> [WORK TO BE COMPLETED] Rewrite the data from the line that contains "The image size is (1372, 869)." through the line that contains "pos(178,455)", replacing "ribbon" with "toolbar" and leaving everything else unchanged.

> [THE DATA]

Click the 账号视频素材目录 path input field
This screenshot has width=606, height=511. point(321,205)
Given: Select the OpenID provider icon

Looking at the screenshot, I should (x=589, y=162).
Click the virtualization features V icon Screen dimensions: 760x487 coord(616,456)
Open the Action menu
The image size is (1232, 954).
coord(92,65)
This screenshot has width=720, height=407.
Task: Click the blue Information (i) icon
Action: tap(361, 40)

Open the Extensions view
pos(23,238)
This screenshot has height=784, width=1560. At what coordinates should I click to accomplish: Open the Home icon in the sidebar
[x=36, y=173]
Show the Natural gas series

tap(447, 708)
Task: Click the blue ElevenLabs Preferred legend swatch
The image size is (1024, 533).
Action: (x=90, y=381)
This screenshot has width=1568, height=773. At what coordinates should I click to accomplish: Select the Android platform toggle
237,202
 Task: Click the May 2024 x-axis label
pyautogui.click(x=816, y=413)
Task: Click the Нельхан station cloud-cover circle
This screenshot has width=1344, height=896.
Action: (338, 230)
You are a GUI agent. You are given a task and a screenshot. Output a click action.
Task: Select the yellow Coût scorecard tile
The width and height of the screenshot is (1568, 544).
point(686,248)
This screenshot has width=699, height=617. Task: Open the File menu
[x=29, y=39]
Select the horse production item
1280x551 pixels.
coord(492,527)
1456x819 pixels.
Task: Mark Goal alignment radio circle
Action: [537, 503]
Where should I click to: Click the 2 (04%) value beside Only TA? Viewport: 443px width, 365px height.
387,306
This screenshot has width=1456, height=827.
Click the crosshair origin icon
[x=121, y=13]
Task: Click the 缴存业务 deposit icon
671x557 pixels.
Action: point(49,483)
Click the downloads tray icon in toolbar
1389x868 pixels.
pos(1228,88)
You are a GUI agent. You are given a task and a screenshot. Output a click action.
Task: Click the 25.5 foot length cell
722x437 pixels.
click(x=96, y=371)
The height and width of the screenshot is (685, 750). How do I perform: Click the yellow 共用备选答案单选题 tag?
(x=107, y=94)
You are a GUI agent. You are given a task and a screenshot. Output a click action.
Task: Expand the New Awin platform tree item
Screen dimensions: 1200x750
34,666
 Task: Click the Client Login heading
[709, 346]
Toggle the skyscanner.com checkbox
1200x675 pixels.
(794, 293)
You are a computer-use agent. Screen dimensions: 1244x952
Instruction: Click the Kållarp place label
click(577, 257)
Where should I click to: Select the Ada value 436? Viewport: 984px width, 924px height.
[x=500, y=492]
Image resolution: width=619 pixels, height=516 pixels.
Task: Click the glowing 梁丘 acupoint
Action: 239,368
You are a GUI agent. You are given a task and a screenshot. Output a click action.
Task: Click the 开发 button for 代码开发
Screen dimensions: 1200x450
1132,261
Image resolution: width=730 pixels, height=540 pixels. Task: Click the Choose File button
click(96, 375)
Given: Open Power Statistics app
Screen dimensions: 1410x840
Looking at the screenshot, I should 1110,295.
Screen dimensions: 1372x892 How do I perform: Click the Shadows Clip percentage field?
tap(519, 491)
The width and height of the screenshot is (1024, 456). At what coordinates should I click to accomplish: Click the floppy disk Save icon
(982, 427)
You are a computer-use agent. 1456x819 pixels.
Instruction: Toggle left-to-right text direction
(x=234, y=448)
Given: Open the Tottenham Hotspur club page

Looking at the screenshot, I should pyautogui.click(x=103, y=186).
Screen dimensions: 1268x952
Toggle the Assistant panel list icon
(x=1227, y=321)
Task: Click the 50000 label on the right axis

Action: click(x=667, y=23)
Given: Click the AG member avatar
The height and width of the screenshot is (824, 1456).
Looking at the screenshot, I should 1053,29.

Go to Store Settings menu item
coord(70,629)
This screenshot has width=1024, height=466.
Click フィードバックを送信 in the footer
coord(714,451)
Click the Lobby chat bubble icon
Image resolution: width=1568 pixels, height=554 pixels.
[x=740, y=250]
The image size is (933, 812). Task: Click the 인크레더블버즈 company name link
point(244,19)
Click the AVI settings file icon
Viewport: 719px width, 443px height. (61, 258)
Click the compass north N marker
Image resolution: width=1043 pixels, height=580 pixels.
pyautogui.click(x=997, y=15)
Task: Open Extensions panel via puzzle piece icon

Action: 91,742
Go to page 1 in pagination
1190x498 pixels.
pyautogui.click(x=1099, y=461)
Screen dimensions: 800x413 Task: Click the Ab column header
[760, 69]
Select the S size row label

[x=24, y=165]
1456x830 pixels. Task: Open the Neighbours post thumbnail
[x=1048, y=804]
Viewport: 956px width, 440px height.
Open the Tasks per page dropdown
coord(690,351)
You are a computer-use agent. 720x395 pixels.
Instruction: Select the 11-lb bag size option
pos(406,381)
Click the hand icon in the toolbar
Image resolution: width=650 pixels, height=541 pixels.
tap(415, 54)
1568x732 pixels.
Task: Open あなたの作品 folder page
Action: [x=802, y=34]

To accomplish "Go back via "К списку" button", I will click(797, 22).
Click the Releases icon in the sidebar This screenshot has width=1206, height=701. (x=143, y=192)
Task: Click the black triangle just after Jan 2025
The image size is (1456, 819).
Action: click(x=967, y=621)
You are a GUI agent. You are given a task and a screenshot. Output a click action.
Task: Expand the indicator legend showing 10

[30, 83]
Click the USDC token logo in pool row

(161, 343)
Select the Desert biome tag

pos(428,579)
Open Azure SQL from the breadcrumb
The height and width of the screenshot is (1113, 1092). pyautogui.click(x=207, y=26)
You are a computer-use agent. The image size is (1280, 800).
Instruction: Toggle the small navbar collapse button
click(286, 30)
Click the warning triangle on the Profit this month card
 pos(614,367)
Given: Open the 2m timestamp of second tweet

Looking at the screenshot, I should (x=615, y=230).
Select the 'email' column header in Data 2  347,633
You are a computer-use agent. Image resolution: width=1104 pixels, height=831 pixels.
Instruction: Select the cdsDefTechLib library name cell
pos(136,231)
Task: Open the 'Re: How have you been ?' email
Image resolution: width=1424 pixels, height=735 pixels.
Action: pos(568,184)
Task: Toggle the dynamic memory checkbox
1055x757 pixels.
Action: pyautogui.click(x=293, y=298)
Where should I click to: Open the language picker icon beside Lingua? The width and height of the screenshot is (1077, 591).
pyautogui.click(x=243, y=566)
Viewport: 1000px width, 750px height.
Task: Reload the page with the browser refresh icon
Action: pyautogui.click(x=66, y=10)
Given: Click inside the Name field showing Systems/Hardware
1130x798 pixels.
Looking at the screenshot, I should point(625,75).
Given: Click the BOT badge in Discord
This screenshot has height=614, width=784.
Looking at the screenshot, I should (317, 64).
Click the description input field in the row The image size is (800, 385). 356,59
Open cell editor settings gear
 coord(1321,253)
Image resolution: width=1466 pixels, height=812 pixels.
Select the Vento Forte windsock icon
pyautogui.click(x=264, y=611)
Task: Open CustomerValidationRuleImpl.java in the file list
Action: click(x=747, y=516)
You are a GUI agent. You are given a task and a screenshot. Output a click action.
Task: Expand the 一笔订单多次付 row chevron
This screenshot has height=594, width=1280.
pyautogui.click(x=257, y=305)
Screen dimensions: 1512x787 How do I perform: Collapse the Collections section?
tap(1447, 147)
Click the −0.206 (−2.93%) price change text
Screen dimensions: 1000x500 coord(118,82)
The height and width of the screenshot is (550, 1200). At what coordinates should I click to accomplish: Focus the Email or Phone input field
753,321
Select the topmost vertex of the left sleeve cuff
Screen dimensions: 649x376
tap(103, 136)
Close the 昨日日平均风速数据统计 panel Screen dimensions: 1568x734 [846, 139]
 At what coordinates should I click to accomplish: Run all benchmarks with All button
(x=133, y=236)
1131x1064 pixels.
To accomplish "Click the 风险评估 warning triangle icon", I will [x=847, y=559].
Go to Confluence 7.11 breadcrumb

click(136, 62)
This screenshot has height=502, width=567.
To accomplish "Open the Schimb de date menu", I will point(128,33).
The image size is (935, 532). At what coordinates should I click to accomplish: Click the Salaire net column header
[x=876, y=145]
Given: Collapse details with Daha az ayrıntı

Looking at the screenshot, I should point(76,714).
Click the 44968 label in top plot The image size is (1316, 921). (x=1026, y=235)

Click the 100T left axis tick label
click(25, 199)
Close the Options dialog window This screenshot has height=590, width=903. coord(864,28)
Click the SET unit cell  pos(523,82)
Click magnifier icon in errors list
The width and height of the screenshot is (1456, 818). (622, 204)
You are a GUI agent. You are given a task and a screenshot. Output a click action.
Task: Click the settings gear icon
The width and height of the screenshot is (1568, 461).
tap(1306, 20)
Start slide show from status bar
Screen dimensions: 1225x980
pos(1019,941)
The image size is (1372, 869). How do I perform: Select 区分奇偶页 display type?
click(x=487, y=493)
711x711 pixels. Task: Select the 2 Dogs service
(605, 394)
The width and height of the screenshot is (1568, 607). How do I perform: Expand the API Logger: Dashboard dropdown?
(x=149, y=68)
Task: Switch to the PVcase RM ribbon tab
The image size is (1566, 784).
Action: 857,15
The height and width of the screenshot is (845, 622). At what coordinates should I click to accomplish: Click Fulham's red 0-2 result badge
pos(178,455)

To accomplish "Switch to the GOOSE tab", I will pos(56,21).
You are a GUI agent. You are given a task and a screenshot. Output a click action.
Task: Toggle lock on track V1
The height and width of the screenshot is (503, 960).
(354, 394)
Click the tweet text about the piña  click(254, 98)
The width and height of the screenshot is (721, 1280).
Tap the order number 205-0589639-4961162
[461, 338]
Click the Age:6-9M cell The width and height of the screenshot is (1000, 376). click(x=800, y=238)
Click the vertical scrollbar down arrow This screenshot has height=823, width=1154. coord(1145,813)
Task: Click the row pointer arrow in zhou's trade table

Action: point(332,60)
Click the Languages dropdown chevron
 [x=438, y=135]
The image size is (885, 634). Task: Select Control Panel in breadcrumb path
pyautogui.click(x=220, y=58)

> [ANSWER]
The image size is (1372, 869). How do I perform: Select 区分奇偶页 display type?
click(x=487, y=493)
711x711 pixels. Task: Select the 2 Dogs service
(605, 394)
The width and height of the screenshot is (1568, 607). How do I perform: Expand the API Logger: Dashboard dropdown?
(x=149, y=68)
Task: Switch to the PVcase RM toolbar tab
The image size is (1566, 784).
Action: 857,15
The height and width of the screenshot is (845, 622). At what coordinates should I click to accomplish: Click Fulham's red 0-2 result badge
pos(178,455)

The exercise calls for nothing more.